I got nearly 1,000 visits from Vietnam, but they averaged barely 30 seconds on the site and only 1.3 pages per visitors. (The Vietnamese showed similar disinterest last year, too.)
Iranians bounced 87.9% of the time.
Although in the top 10 for traffic, the Philippines had less than 1.5 pageviews per visitor and a bounce rate approaching 80%.
How’d You Get Here?
Searches accounted for nearly 60% of all traffic to Executed Today (another 30% came from referral links, and just over 10% from direct lookups, e.g., a browser bookmark).
As was the case last year, “executed today” was the most popular search lookup, and “executedtoday.com” was also in the top 10. Let’s set those aside.
The #1 search term besides “executed today” was “colonel claus von stauffenberg” — courtesy of the movie Valkyrie. “claus schenk graf von stauffenberg” and “col. claus von stauffenberg” also both placed in the top 20 and “col stauffenberg” in the top 50, so clearly Tom Cruise wins the year’s search battle. (Interestingly, people who arrived on these searches tended to browse the site less, with only about 1.5 pageviews per visitor. Search visitors in general perform a bit less well than other visitors, but the difference was really pronounced with Valkyrie-generated visitors.)
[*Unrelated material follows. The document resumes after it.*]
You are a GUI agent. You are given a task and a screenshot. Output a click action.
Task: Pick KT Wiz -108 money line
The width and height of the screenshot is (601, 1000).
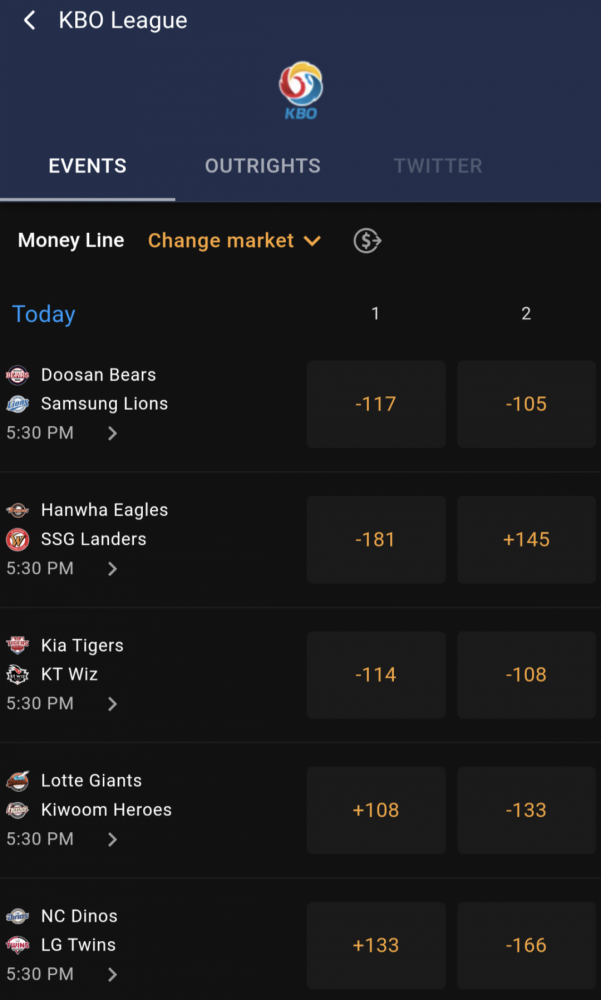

Excluding Stauffenberg-related searches, the top 15 search terms generating traffic to Executed Today since last Halloween were:
samuel doe
lingchi
samuel doe execution video
albert pierrepoint
arsinoe
amon goth
broken on the wheel
ling chi
ricky lee green
hamida djandoubi
charles starkweather
sidney reilly
jenny wanda barkmann
michael x
botched executions
… I noticed last year that searches on individually named executed women drove more traffic than those on individually named men. That seemed to be somewhat less true this year, even leaving Col. Stauffenberg aside; Jenny Wanda Barkmann is the only woman in the top 15. However, if we extend the table to the top 20, we would add:
rosalie gicanda
edith thompson
john spenkelink
william chaloner
princess mishaal bint fahd
Other women such as Sue Logue, Lois Nadean Smith, Ruth Snyder, Karla Faye Tucker, Hannah Ocuish and Ethel Rosenberg are also among the top 50. It’s still probably the case that women’s executions attract interest and searches disproportionate to their frequency, just as they’ve attracted our eye for a couple of thematic collections (1, 2).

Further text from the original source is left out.